As interest rates have surged and remained high, many properties no longer cash flow.  A property owner would typically pay the first mortgage holder and then if cash available the mezzanine lender.  With not enough cash to go around the mezzanine lender is the first to get shorted.  This has led to a surge in defaults on Mezzanine loans

Most of the Mezzanine loans will be worthless

Mezzanine loans are different than first mortgages so there is no official source to track how many have been made and who actually owns what as they are sold via various bond instruments to a myriad of players that were seeking higher yields than government treasuries.  Unfortunately the party has come to a crashing end.  Most of the mezzanine lenders will be totally wiped out.  Let’s assume that a bank did a loan of 70% on a large office building.  A mezzanine lender then did a second for 15% and the owners had equity of 15%.  At the end of the day with cap rates rising substantially, the value of the property has fallen about 30% wiping out the owners equity along with the mezzanine lender.
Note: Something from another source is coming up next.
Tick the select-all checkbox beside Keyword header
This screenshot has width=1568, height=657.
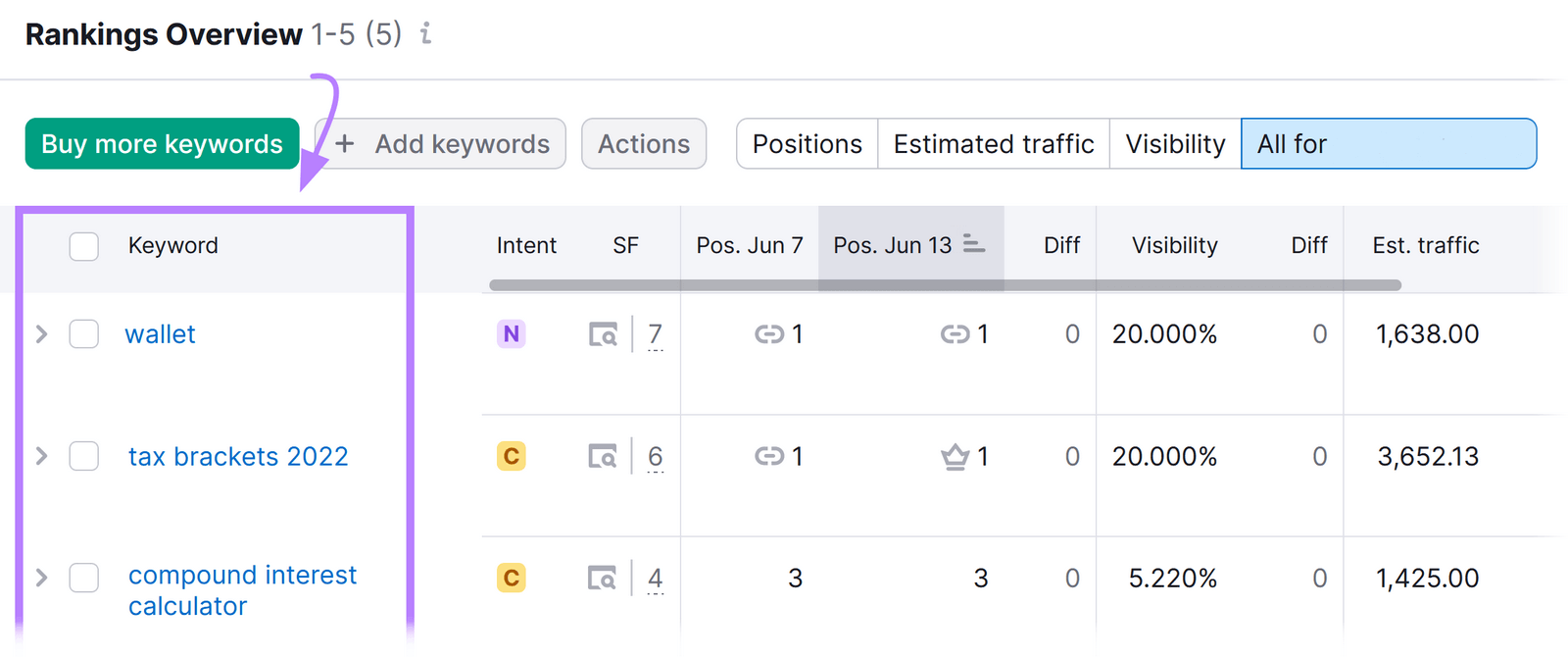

Remember, Mezzanine lenders are subordinate to the first mortgage lender meaning that at the end of the day they are likely left with nothing even if they foreclose out the mezzanine debt as the first would still have to be paid back.

Why are Mezzanine loans a harbinger of what is to come in commercial real estate?

The large surge in Mezzanine defaults is a harbinger for considerable pain yet to come in commercial real estate.  Many banks are taking a wait and see approach and not really pushing the envelope with foreclosures as they feel that time will be on their side.  Unfortunately mezzanine lenders by their aggressive actions are essentially stating that the present is going to be better than the future in regards to real estate values.  If Mezzanine lenders really thought they could get more in the future, they would be much more apt to sit tight and try to ride out the market as opposed to taking a considerable haircut today.

Will commercial real estate bring the economy down?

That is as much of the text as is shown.